* _Excerpted data_
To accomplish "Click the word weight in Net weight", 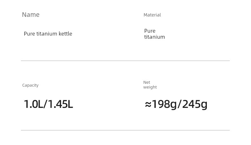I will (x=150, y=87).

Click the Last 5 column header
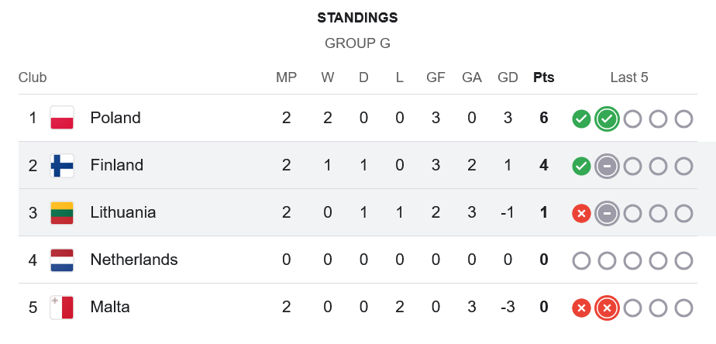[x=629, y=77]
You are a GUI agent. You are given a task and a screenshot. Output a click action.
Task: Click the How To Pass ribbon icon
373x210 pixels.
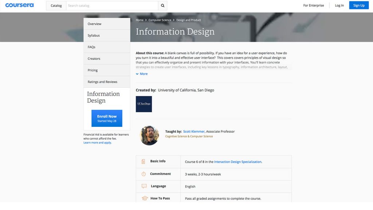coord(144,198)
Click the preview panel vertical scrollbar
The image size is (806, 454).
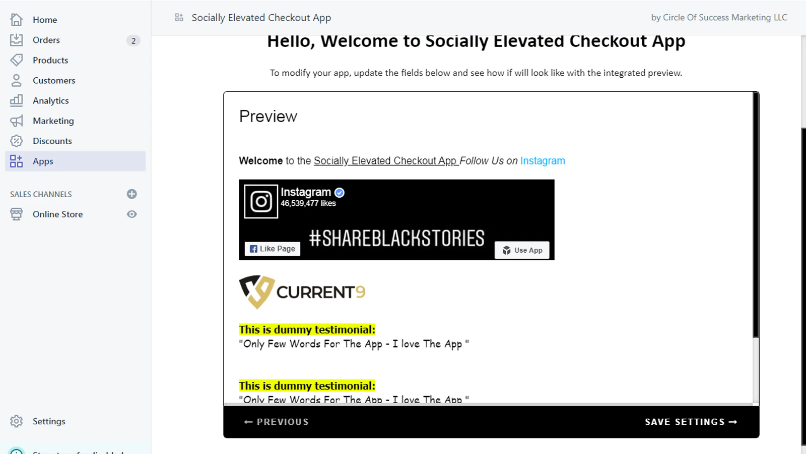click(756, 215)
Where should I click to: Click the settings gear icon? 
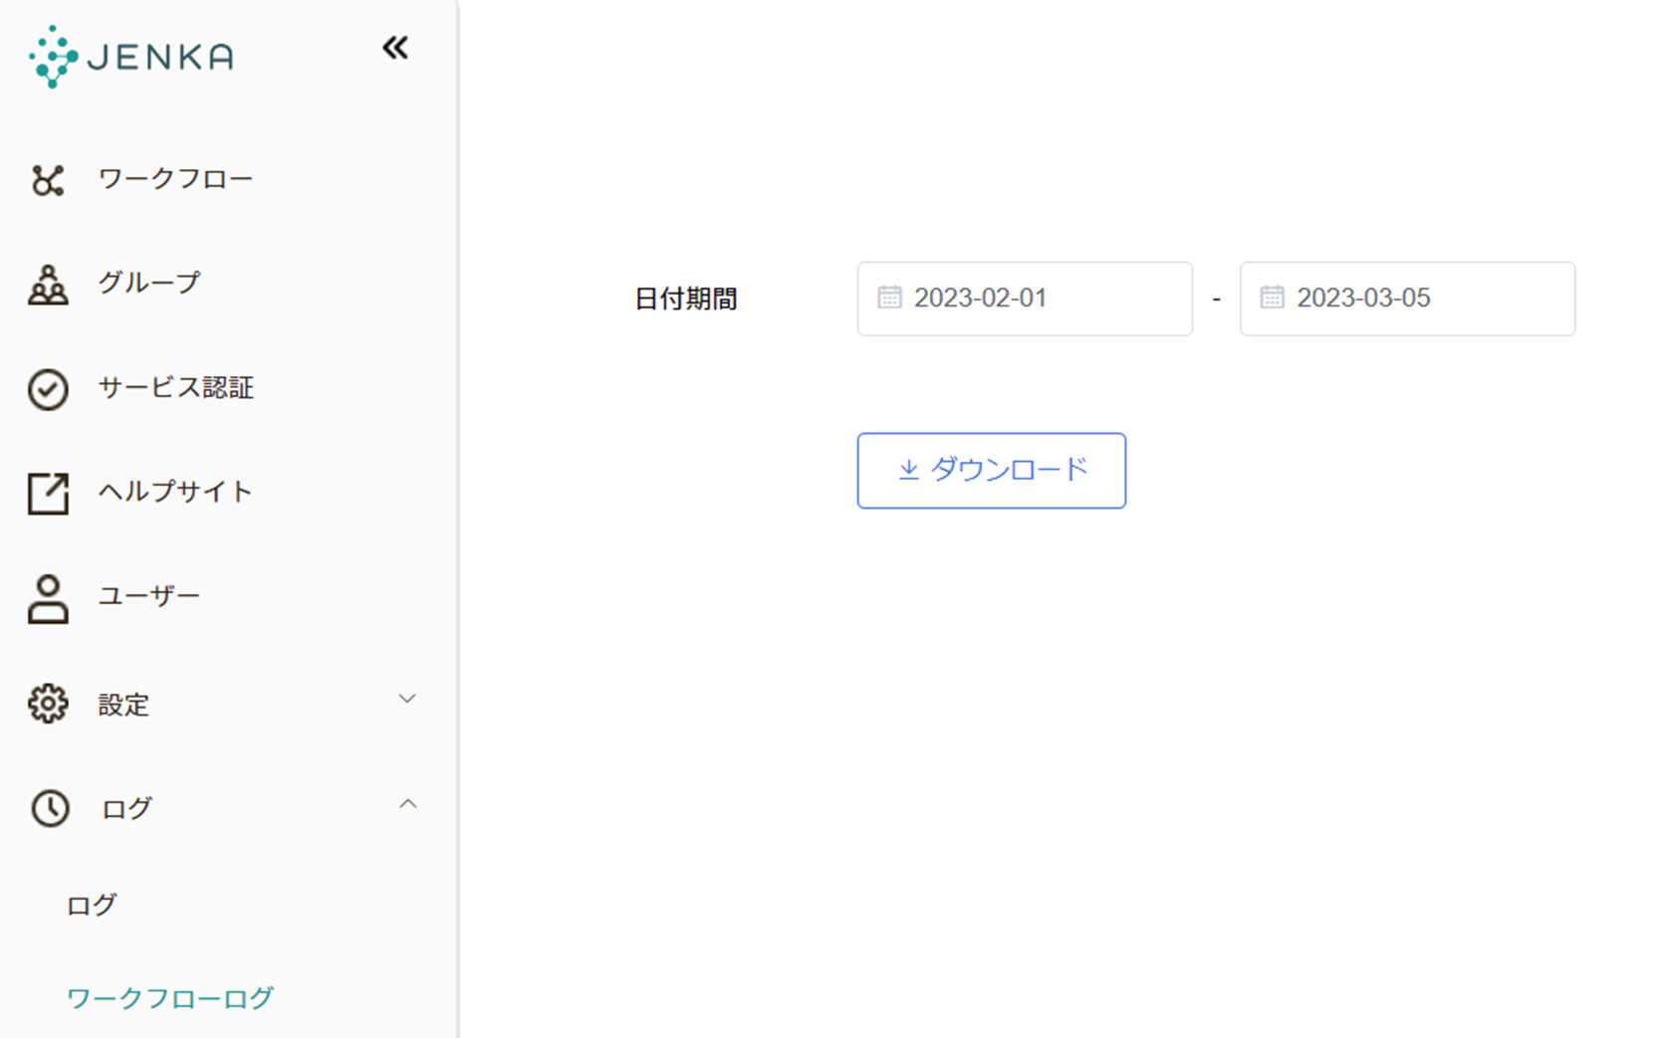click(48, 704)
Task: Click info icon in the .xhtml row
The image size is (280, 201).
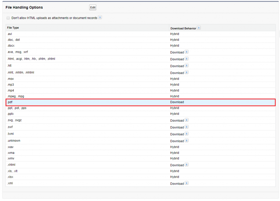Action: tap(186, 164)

* * *

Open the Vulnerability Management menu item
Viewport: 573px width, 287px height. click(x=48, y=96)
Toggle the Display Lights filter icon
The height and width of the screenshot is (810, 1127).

* _Prompt_
Copy range, inclusive: the line holding "Toggle the Display Lights filter icon" to the line holding "The height and". Reproduce exactly those lines of the records above and no others.

* _Task response_
Toggle the Display Lights filter icon
The height and width of the screenshot is (810, 1127).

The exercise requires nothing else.